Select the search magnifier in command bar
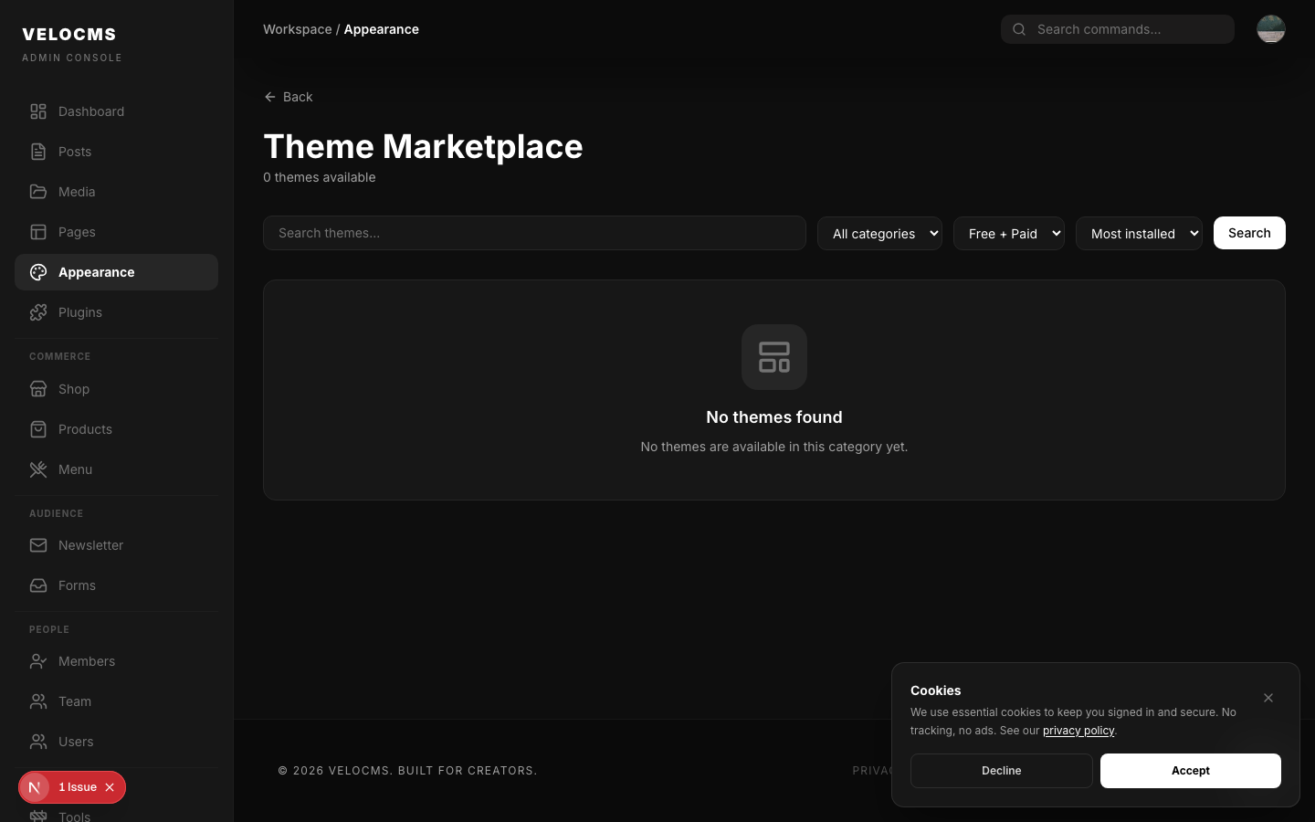Viewport: 1315px width, 822px height. pyautogui.click(x=1018, y=29)
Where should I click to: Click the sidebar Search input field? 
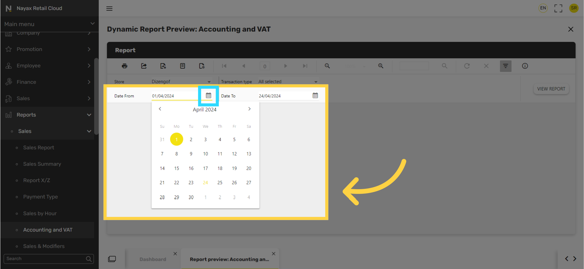tap(46, 259)
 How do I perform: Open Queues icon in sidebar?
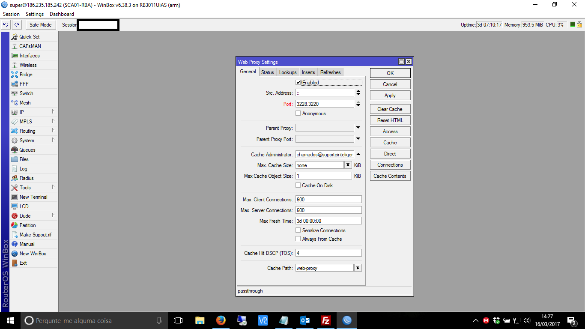tap(15, 150)
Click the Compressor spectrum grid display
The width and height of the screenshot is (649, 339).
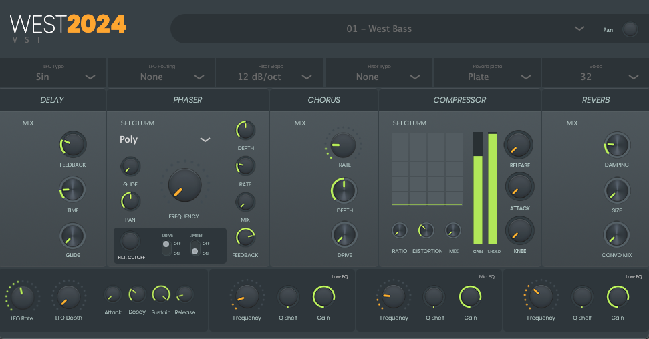[426, 168]
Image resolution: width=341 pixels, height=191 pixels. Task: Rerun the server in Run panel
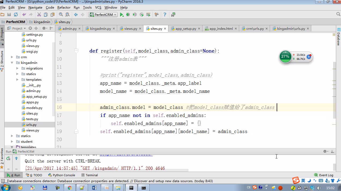8,159
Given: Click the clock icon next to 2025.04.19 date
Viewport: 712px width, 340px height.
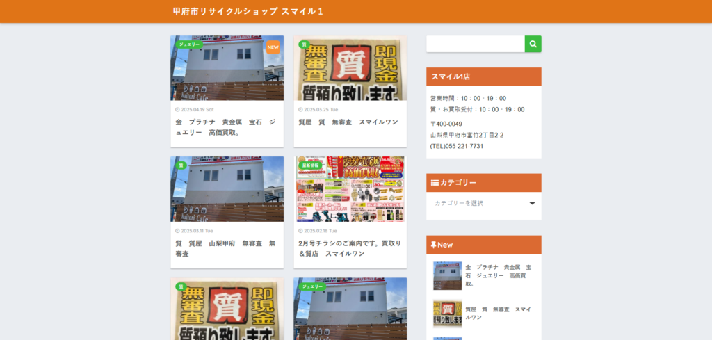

■ ■ ■ ■ ■ ■ ■

What is being asked | What you write should match, word for word, the lines from the one containing "Where should I" to the end of the listing, with both ends kept and the pictures left out.

Output for this exercise |
Where should I click to: Click the sidebar Search input field? 
tap(46, 259)
 How do I perform: Open Queues icon in sidebar?
tap(15, 150)
Click the Compressor spectrum grid display
The width and height of the screenshot is (649, 339).
[426, 168]
Image resolution: width=341 pixels, height=191 pixels. Task: Rerun the server in Run panel
8,159
Given: Click the clock icon next to 2025.04.19 date
Viewport: 712px width, 340px height.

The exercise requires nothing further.